Following on from the news round up yesterday, I tracked down the Armando Iannucci poetry programme on John Milton's poetry (though it is ostensibly about Paradise Lost, the programme takes some of his other work - Areopagitica and some sonnets, early and late). The reason I chased it was to try and disagree with Simon Armitage when he described the moment Iannucci reads a sonnet to a blind man as "one of the most moving pieces of television ever made" or something.

I can't disagree. It's astonishingly emotional. And I'd go so far as to say that Iannucci's show is one of the most important pieces of television made in the past 30 years, as far as literature is concerned. It begs the question, "Why is so much shit made with taxpayers money, when the bar can be set so high by certain television makers?"

Apologies to our overseas readers. National boundaries have once again tried to disprove the notion that art transcends boundaries, via internet controls. You won't be able to watch this, but I moot the idea that we engage the BBC in a petition to make Iannucci's show public domain, globally.

The show is about language, not just poetry. It's about the nonsense of Paradise Lost's neologisms, to the point where Iannucci questions Milton's motives for making God & the side of 'good' so boring, compared to Satan.
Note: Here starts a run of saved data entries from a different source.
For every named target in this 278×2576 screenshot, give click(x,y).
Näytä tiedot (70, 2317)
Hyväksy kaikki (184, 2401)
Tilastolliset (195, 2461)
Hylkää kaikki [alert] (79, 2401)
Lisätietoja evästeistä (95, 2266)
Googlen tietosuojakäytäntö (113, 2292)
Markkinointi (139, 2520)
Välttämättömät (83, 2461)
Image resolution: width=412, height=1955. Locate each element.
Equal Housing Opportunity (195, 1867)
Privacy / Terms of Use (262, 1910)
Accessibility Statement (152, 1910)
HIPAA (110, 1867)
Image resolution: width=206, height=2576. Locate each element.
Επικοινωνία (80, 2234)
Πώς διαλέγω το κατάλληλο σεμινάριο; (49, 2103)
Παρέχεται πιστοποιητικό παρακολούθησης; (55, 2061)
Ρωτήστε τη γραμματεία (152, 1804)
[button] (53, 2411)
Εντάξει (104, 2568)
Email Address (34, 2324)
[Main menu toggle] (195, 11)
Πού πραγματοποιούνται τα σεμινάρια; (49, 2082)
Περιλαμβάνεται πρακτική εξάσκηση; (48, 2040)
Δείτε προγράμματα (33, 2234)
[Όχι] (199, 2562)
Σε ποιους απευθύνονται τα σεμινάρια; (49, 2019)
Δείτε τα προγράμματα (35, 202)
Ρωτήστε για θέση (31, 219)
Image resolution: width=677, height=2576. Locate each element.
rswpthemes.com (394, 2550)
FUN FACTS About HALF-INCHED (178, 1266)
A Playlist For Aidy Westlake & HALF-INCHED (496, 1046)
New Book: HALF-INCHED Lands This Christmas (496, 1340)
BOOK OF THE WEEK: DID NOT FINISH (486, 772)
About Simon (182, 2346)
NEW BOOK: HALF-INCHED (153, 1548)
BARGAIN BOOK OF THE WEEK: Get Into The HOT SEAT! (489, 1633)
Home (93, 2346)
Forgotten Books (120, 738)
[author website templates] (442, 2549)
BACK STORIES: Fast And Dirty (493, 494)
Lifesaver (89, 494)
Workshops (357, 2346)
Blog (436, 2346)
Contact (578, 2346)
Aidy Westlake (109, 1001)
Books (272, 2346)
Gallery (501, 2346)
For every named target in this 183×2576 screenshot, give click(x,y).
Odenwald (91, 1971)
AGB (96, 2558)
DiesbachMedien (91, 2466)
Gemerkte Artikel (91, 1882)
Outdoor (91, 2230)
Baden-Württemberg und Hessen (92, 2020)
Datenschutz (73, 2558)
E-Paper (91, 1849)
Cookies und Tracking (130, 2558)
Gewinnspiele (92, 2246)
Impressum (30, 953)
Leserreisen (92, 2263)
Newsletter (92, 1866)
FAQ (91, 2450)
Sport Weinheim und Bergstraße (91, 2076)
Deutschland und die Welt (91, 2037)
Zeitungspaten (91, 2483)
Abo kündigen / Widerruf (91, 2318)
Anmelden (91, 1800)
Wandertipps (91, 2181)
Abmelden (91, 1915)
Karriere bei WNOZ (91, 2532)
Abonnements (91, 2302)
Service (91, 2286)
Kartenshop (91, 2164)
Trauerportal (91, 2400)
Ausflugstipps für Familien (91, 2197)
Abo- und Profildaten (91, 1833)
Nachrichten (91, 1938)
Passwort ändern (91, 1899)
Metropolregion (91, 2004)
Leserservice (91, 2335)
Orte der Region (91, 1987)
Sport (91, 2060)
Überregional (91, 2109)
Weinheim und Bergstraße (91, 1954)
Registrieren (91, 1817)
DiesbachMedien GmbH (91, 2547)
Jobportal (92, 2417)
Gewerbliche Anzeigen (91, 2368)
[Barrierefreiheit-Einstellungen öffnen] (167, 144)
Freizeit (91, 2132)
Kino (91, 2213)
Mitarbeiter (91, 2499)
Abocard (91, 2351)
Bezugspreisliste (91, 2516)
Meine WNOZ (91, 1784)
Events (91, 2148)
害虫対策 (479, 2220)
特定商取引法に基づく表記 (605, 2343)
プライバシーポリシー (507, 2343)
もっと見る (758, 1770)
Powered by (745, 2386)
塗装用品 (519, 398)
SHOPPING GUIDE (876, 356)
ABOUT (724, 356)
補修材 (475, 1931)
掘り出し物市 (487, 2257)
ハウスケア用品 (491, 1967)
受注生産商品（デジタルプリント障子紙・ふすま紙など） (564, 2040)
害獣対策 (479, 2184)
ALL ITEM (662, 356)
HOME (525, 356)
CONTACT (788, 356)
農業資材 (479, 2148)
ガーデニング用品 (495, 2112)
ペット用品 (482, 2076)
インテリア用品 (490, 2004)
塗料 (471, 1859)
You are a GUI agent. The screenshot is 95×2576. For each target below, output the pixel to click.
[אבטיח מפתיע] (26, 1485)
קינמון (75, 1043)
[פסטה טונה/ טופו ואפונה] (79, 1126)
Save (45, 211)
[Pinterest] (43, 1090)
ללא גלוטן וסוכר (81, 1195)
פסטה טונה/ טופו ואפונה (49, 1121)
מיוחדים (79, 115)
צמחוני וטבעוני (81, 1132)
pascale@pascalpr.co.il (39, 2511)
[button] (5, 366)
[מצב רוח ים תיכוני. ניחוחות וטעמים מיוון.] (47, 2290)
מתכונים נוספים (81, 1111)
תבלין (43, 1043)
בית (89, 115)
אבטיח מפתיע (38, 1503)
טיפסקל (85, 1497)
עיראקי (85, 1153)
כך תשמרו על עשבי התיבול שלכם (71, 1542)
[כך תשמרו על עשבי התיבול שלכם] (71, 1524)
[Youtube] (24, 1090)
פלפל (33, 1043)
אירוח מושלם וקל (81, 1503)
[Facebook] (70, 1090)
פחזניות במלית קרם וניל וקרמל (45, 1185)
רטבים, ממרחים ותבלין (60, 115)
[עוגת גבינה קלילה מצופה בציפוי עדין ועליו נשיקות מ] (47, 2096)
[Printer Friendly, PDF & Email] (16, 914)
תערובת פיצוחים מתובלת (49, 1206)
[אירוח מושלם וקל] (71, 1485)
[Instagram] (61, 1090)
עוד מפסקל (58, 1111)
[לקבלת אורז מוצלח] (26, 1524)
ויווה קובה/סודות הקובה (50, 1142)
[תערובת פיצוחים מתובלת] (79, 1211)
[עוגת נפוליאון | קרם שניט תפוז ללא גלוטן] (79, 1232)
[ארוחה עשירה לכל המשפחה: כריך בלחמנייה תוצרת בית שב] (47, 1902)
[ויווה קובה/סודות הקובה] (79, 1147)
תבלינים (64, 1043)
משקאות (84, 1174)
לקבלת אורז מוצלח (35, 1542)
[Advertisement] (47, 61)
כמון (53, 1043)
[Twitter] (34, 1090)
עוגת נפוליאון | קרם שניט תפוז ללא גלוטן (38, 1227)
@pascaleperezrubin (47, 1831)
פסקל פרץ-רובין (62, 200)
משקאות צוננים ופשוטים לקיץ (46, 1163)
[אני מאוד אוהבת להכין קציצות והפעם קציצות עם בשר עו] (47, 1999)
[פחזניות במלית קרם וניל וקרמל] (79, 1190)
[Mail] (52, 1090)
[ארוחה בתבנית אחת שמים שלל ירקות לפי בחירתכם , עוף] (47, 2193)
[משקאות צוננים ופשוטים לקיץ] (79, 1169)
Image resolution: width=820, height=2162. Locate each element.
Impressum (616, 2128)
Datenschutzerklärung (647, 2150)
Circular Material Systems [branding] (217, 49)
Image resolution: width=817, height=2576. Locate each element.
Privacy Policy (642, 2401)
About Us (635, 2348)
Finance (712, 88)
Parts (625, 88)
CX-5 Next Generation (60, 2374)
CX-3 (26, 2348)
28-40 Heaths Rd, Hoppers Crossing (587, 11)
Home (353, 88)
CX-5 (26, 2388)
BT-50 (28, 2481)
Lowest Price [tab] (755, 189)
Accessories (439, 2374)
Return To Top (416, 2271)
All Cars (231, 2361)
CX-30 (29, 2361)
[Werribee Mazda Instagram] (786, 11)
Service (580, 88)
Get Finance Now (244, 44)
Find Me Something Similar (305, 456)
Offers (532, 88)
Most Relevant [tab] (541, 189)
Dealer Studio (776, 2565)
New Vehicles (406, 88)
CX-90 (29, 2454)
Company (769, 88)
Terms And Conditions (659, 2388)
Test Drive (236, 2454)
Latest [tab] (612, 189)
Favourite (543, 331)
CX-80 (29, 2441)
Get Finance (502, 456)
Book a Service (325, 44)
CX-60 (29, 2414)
The deep, moral message embedded in the use of language surfaces here; and isn't this the wall we're up against? How do you overcome the politicised control of language (i.e. within a capitalist superstructure), when the dominant, mass media channels are continually equating simplicity with clarity? As if complexity cannot be delivered clearly, as if the analysis of the most simple language, won't equally reveal the flaws in that language.

As with Satan's speeches in Paradise Lost, so the control of media and political parties today, revealed in the most arbitrary of political comment, or news report. When I was an undergraduate, reading Satan's speeches, I was pointed to the fact that a single speech of about 30 lines contained 22 lies. I can't remember the particular speech, nor the accuracy of the tutor's claim, but I do know I found several lies. Who can listen to a Presidential Inauguration Speech, or the Queen's Christmas address, without drawing out a similar whitewashing of reality, by rhetoric?

The war on intelligence, on intellectualism, is a war on freedom, ultimately. Without the awareness to describe the limits of your social environment, you wake in night, though you dream in colour.

The show is available on the BBC iplayer until Wednesday 9.59pm. Happy watchings, UK people. Sorry, rest of the world.

2 comments:

The Editors said...

A great different, but no less impressed response to the show here:

http://myplaceoryours.org.uk/charlie-jordan/milton-in-guantanamo/

GT

Tommaso Gervasutti said...

How true what you have written.
Painfully true for me who I live in a country, Italy, where simplicity-stupidity is the value the main political leaders at the goverment represent and implement...They wouldn't find any mistake in Paradise Lost... they just keep making people drunk with mass-media stupidity, in a perpetual night, with dreams of disgusting colours.

They have enslaved and weakened language to the point of transforming it into a boring same litany.